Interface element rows
================

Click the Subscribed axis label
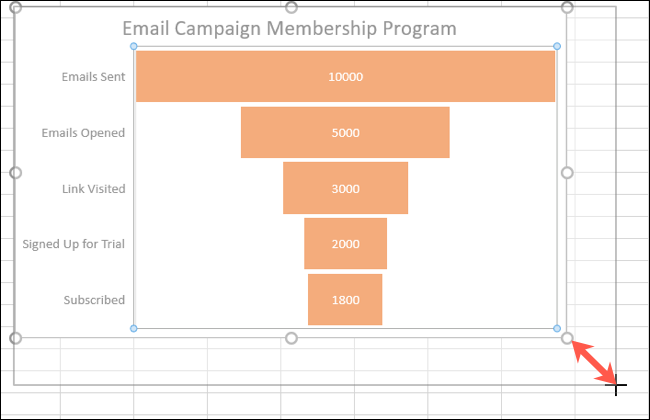This screenshot has height=420, width=650. [x=94, y=299]
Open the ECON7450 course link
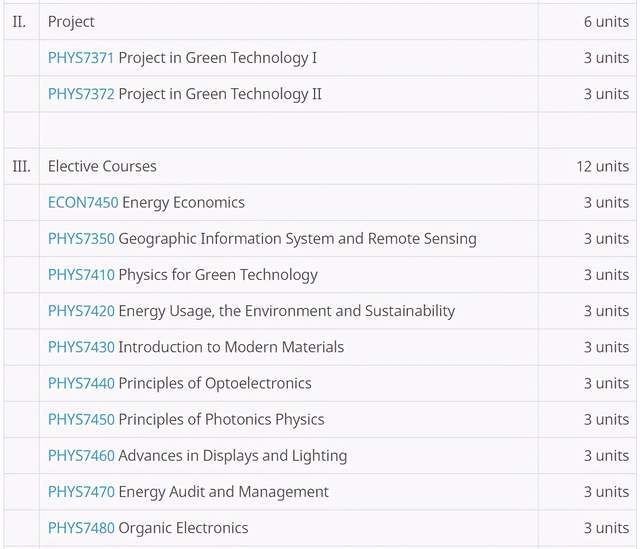Screen dimensions: 640x549 [x=83, y=202]
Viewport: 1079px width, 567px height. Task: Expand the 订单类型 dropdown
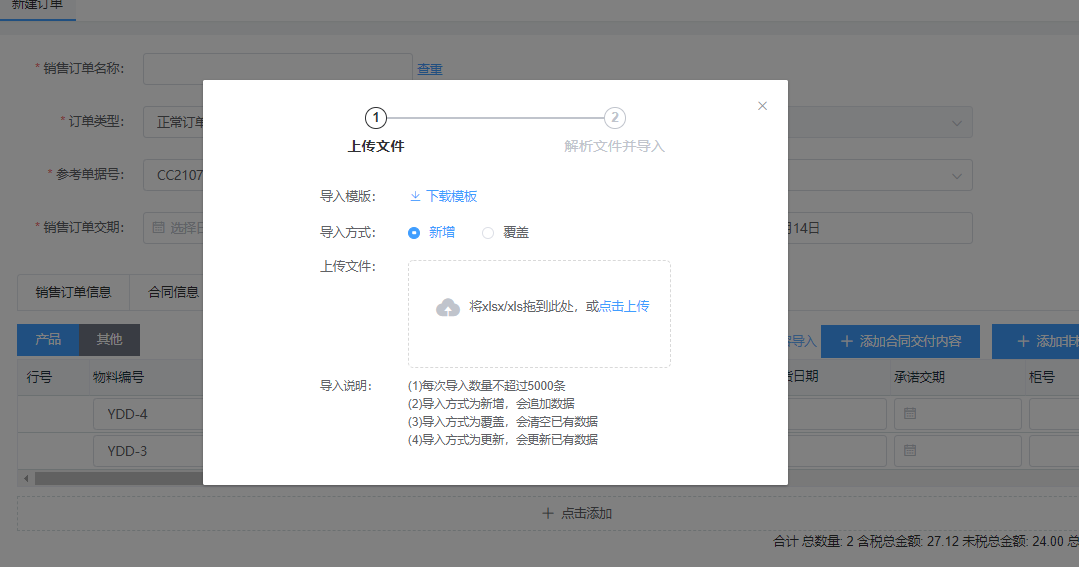pos(174,122)
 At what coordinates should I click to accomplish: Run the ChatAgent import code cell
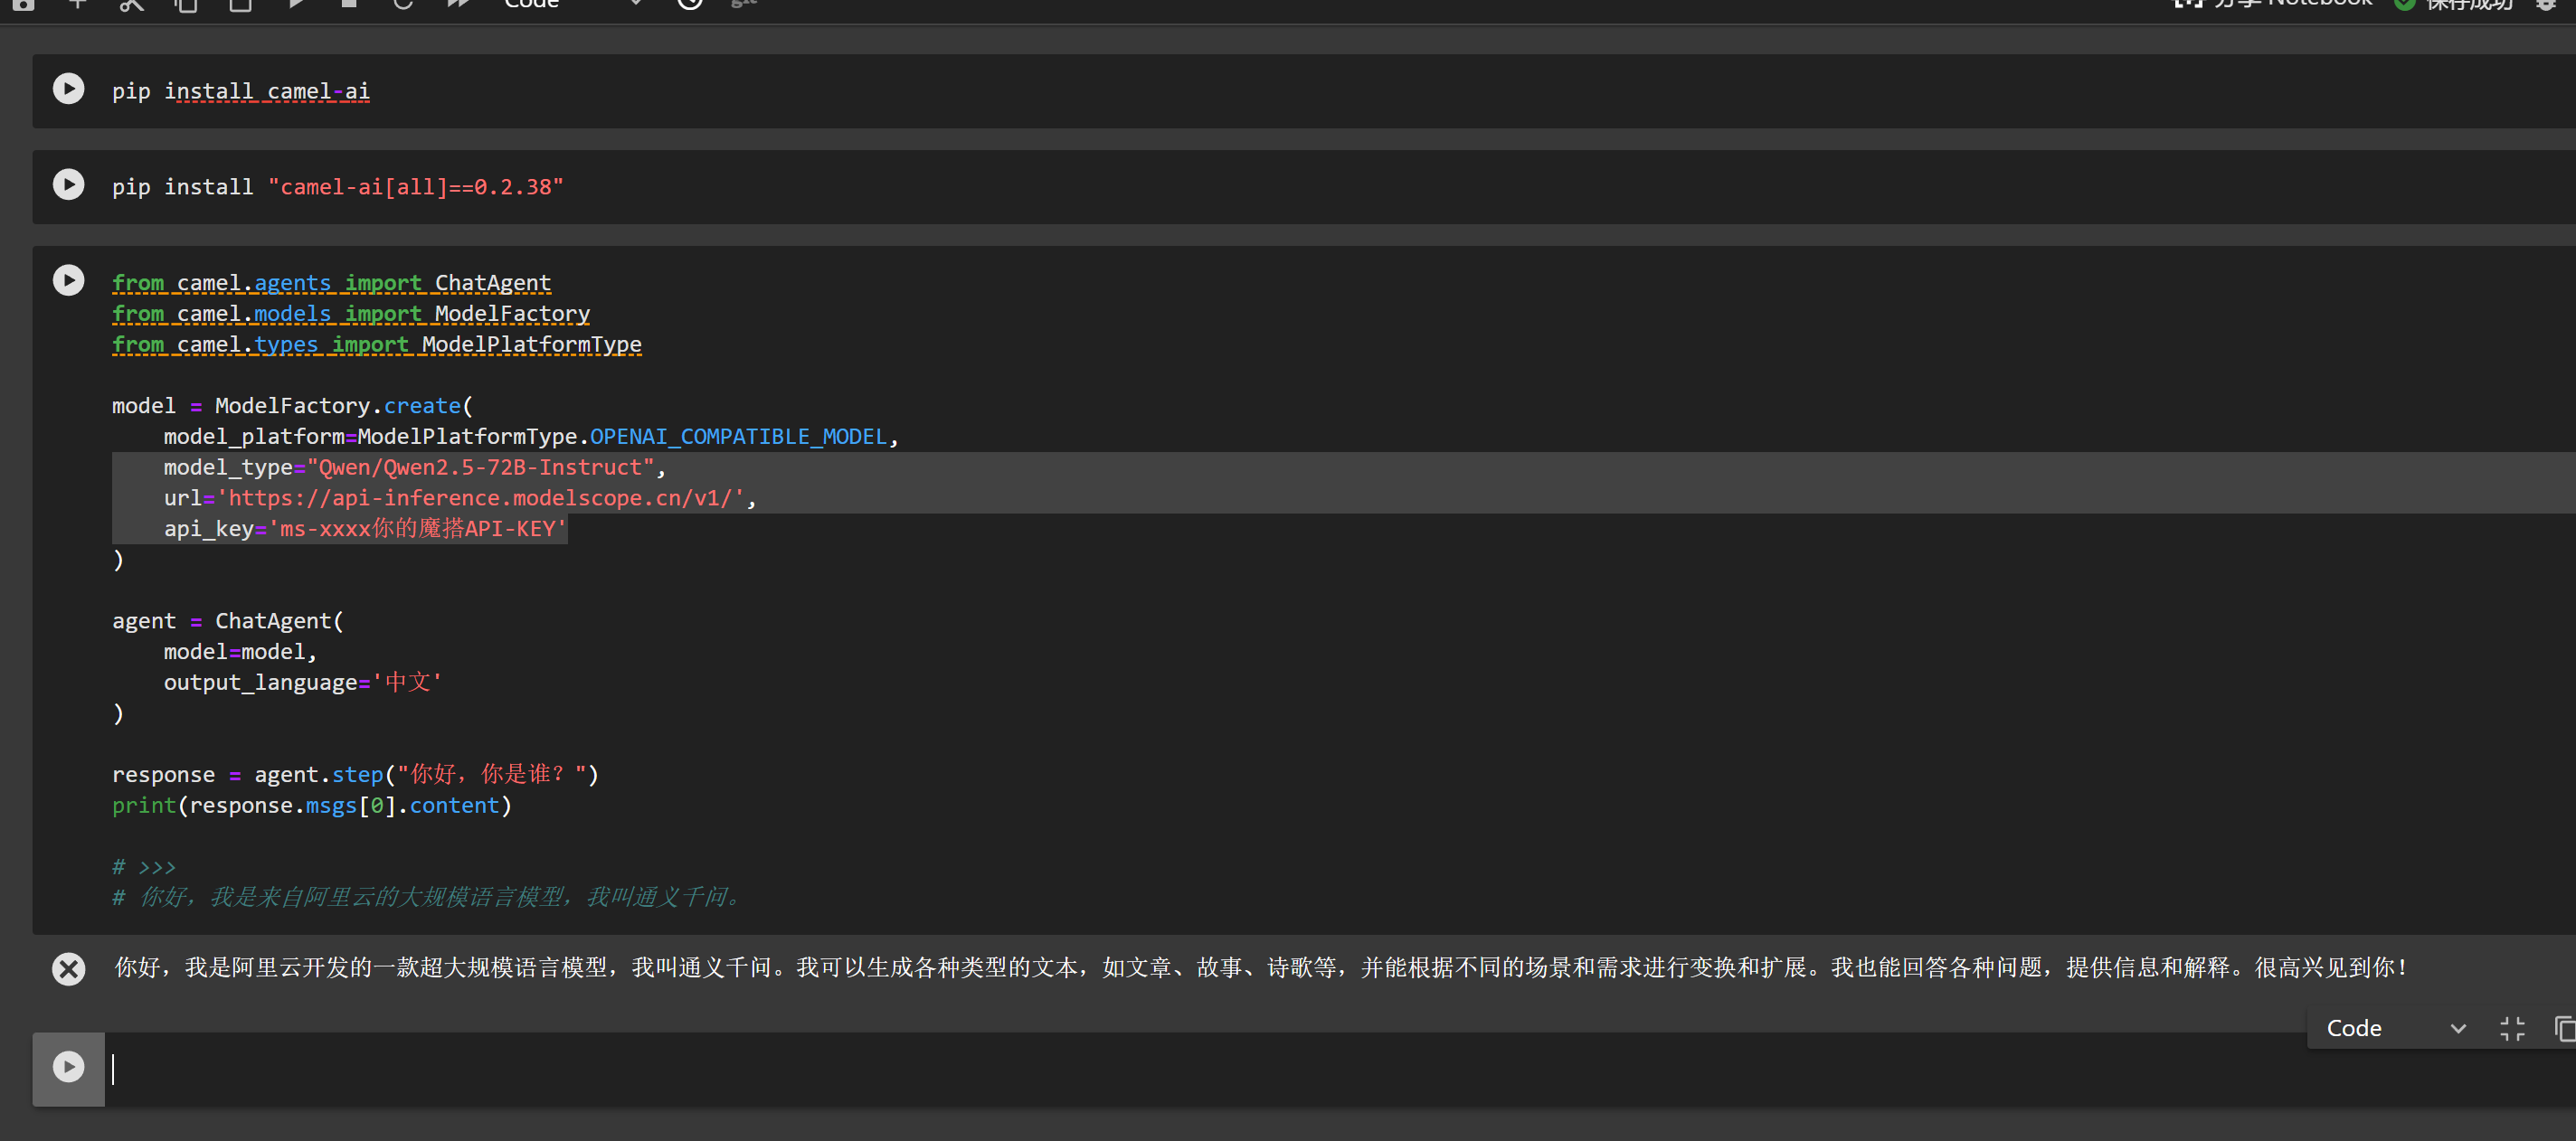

================

# What you are asked to do:
Rewrite the rows above with "Open" replaced by "Select" and everything else left unchanged. Omit the pictures.

# Response for this exercise:
Click the Subscribed axis label
This screenshot has height=420, width=650. [x=94, y=299]
Select the ECON7450 course link
Screen dimensions: 640x549 [x=83, y=202]
Viewport: 1079px width, 567px height. Task: Expand the 订单类型 dropdown
pos(174,122)
 At what coordinates should I click to accomplish: Run the ChatAgent import code cell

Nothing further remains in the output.